Un esito che a stento copre il dato di fondo, a meno di due settimane dal vertice di Berlino. E cioè la totale scomparsa del nostro paese dalla Libia, nel momento in cui la crisi diventa più acuta: Di Maio telefonerà a Guerini e alla Lamorgese per parlare di memorandum, ma è lecito dubitare sull’esistenza di canali aperti, tali da attestare un ruolo del nostro paese in Libia. E le immagini odierne di un cargo turco carico di armi alla costa di Tripoli immortalano un salto di qualità che supera la discussione tutta italiana sul memorandum, perché è evidente che non è nelle priorità del governo Serraj convocare una commissione di esperti mentre sbarcano carri armati. Ed è altrettanto evidente che, in questi giorni, la guardia costiera libica non è intervenuta sulle partenze per usare l’immigrazione come strumento di pressione. Dopo dieci giorni che Haftar ha chiuso i pozzi petroliferi verso gli altri paesi, mai successo neanche nei momenti più drammatici.
Alla fine è probabile che il Memorandum si rinnoverà così come è, perché tutti ne parlano male ma non è stato revocato e i termini scadono domenica. Ma il governo è impotente sul tema dell’immigrazione e dell’energia, cuore dell’iniziativa turca nel Mediterraneo. A differenza del Belgio, che può concedersi il lusso di non avere un governo per due anni, l’Italia è un paese di confine e ad alto debito, che non può andare col pilota automatico sull’immigrazione e sull’economia. Per una questione di interesse nazionale.
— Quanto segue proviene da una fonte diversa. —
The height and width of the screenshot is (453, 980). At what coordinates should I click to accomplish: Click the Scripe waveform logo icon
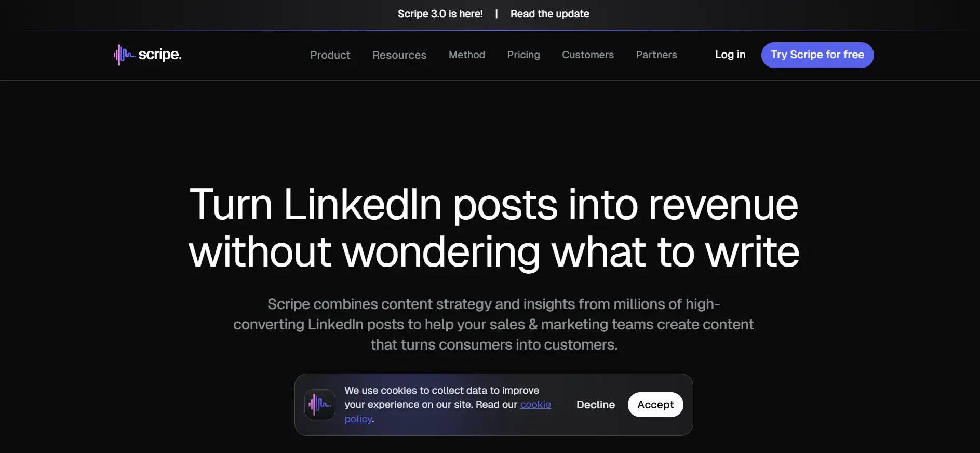[123, 55]
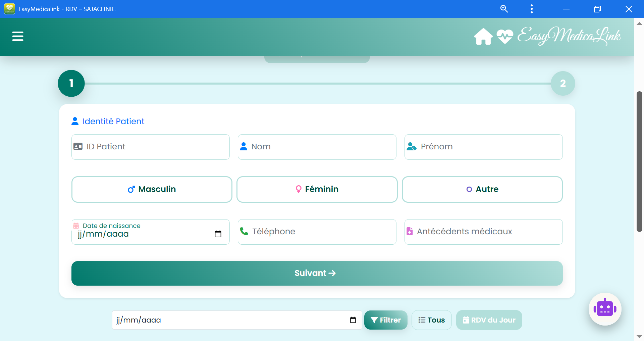Click the vertical scrollbar thumb

coord(639,161)
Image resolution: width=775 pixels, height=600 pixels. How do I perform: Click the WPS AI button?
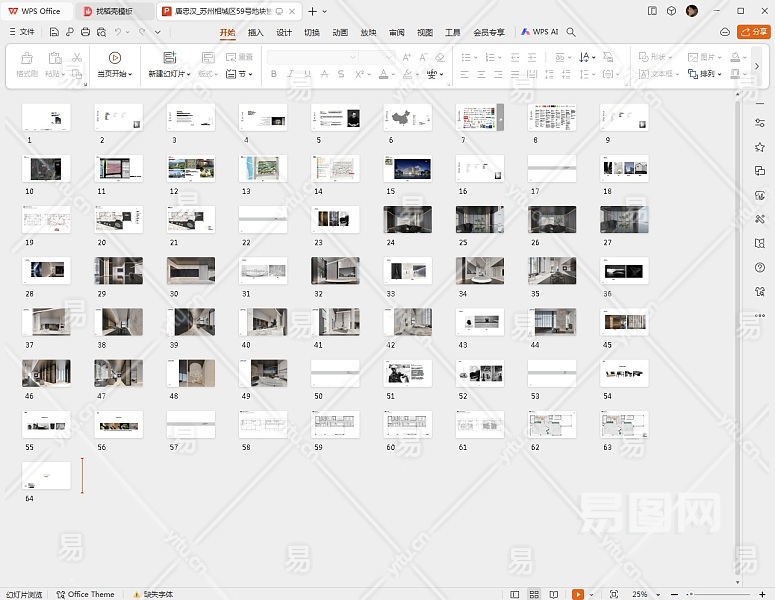(x=540, y=32)
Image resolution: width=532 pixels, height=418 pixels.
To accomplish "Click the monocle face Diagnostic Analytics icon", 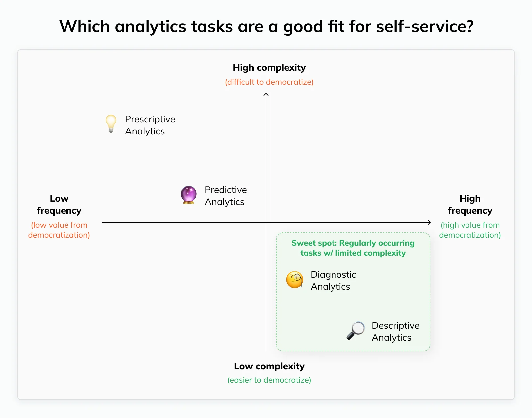I will click(295, 280).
E anche per una questione politica: quanto un paese in declino è più forte nel contrastare il sovranismo? A proposito, per completare il quadro: questa settimana i lavori parlamentari sono terminati il mercoledì pomeriggio, la scorsa non c’è stata Aula perché c’erano le elezioni, la prossima si inizia martedì pomeriggio e si finisce mercoledì mattina: qualche ratifica, qualche mozione, neanche l’ombra di un provvedimento degno di questo nome. Dietro il virus, il vuoto.